While Ruth reconnects with old acquaintances and the guy she befriended, she also learns more about her family’s history. She doesn’t, however, make any phone calls to Xavier. Days stretch into weeks, and weeks develop into months as Ruth’s obsession with finding her son intensifies.
She dives right into the investigation. A lawyer friend of hers helps her uncover that her kid was likely given to a couple in a backdoor deal.
As events lead up to Ruth realizing her son’s identity — and who had lovingly reared him all these years — the novel takes a sharp turn downhill, birthing events that are devastating for everyone concerned. After 11 years of no reflection, she wonders about recovering him, without considering even for a moment the impact it might have on a boy who is content to live with the family he had ever known. Even worse, she tells her son she is the biological parent of the boy in the midst of a frightening ordeal. In its brutality, it’s unnervingly stunning for a split second. Ruth is and has always been the center of attention of her universe.
The book is about revelations and realizations and the novel teaches lessons that many cannot seem to grasp even when they have journeyed much of life.

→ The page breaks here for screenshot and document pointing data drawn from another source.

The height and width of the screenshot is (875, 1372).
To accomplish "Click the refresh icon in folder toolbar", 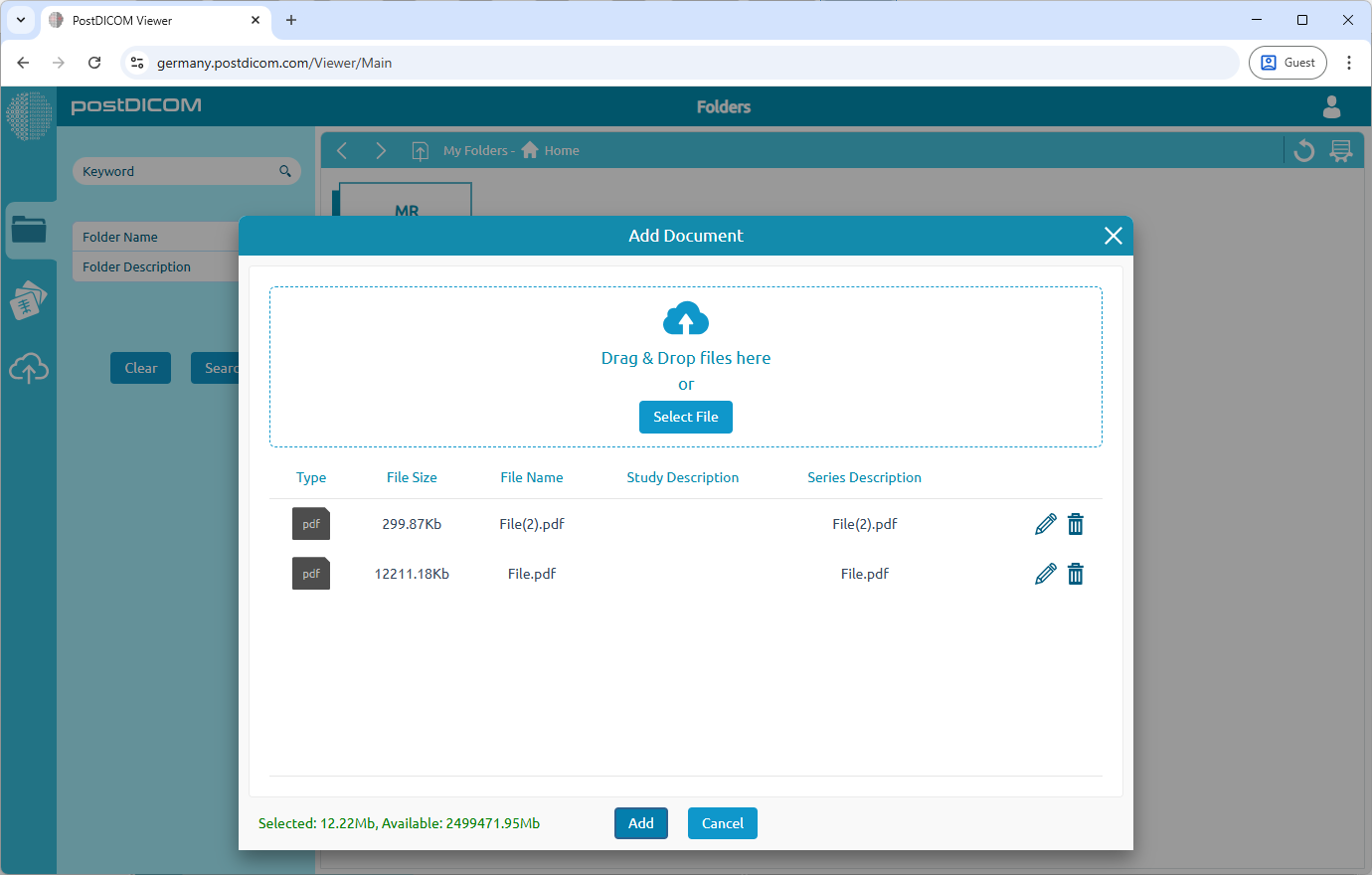I will [1304, 151].
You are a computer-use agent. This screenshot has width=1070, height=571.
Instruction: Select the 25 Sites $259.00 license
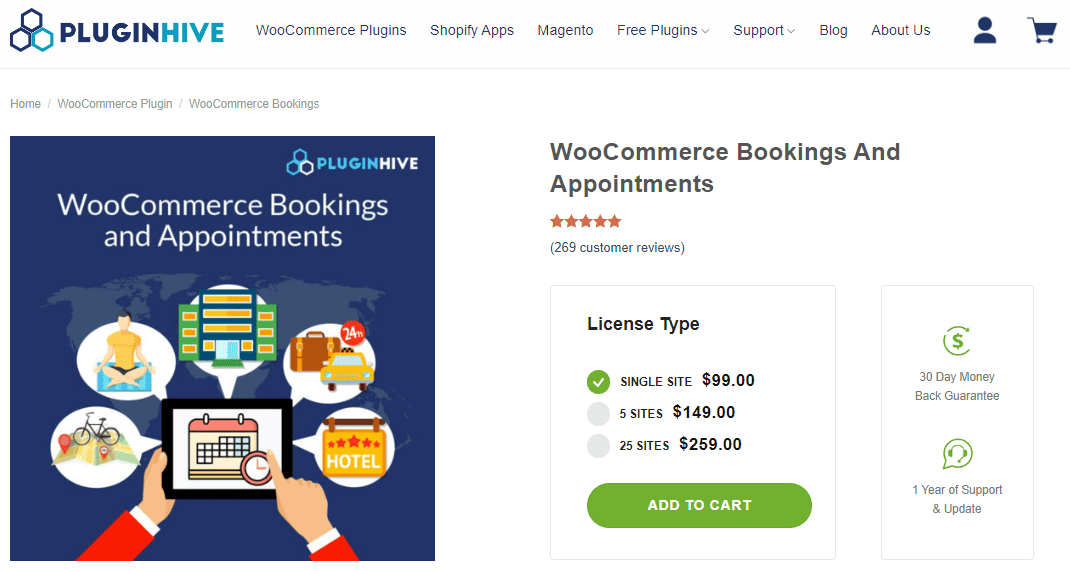[664, 445]
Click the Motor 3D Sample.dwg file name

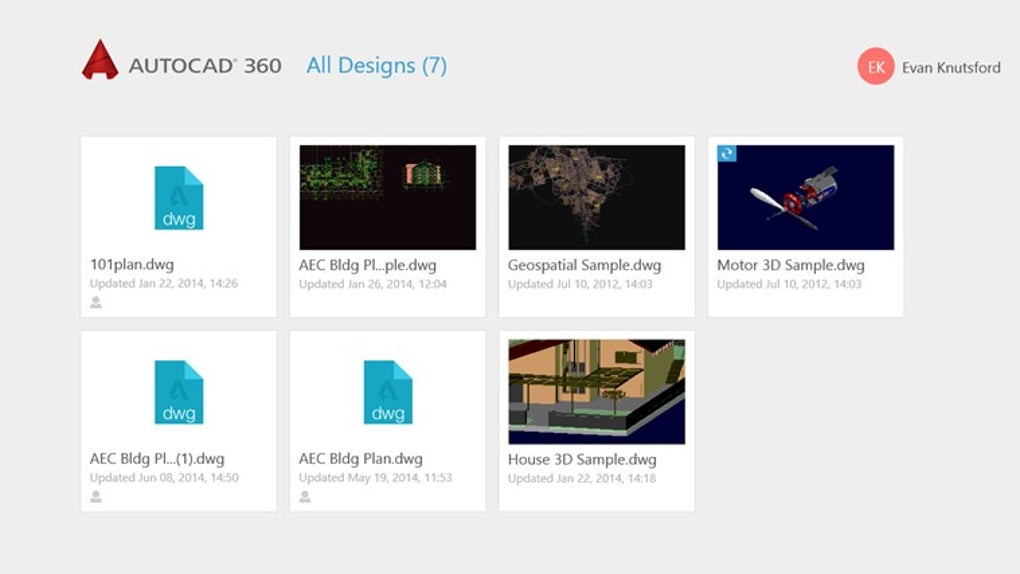pyautogui.click(x=790, y=265)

“The Kindest Lie” promises a strong narrative premise and interesting topics to deal with, yet it repeatedly underperformed.
Ruth was a jaded individual who lacked compassion to an extreme degree. The idea that she was meant to be this highly educated, strong lady who had conquered a lot, had suffered her fair share of racial oppression, and was rightly demanding her proper position in the society – so why was the character so plain? How can she be so blind to subtleties?
Xavier, Ruth’s husband, had no reason to be there. No one cared about him. He served only to urge Ruth to return to her family (that too rather unconvincingly) by being an implausible mixture of “good man” clichés.
So much of the plot that had me turning the pages in this novel was ridiculous. We were expected to think that in a small, close-knit community, Ruth’s adolescent pregnancy was kept secret so successfully that even the character’s closest friend never found out? There is no documentation and just some murky Church transactions, but Ruth is able to identify who “her son” is due to his large, perfect birthmark on his face, despite the hush-hush secrecy of his birth.
The author’s lack of feeling permeated the entire work, which struck me as strange. While the novel could have been a multidimensional, captivating, refined look at class and race, monetary issues and parenthood in America, but instead it was a cumbersome, poorly written journey through rather black and white discourses, pun intended, as even in the literal sense, as the mood of the narration kept fixating on why something happened to a particular character solely because of their race – it just was not a very effective plot narrative.
It is not that the plot is not good. There were various themes that the plot could have delivered in a much better manner. The themes if rowed correctly had the immense possibility of success rather than limiting itself to a rather flat narration that lacked emotions.
Well, maybe the fact that I had too much expectation harbored on this one had me falling even harder in the pit of frustration. However, the book is not a bad read. It has themes that are contemporary and need to be discussed more often. The narration, of course, though, could have been better.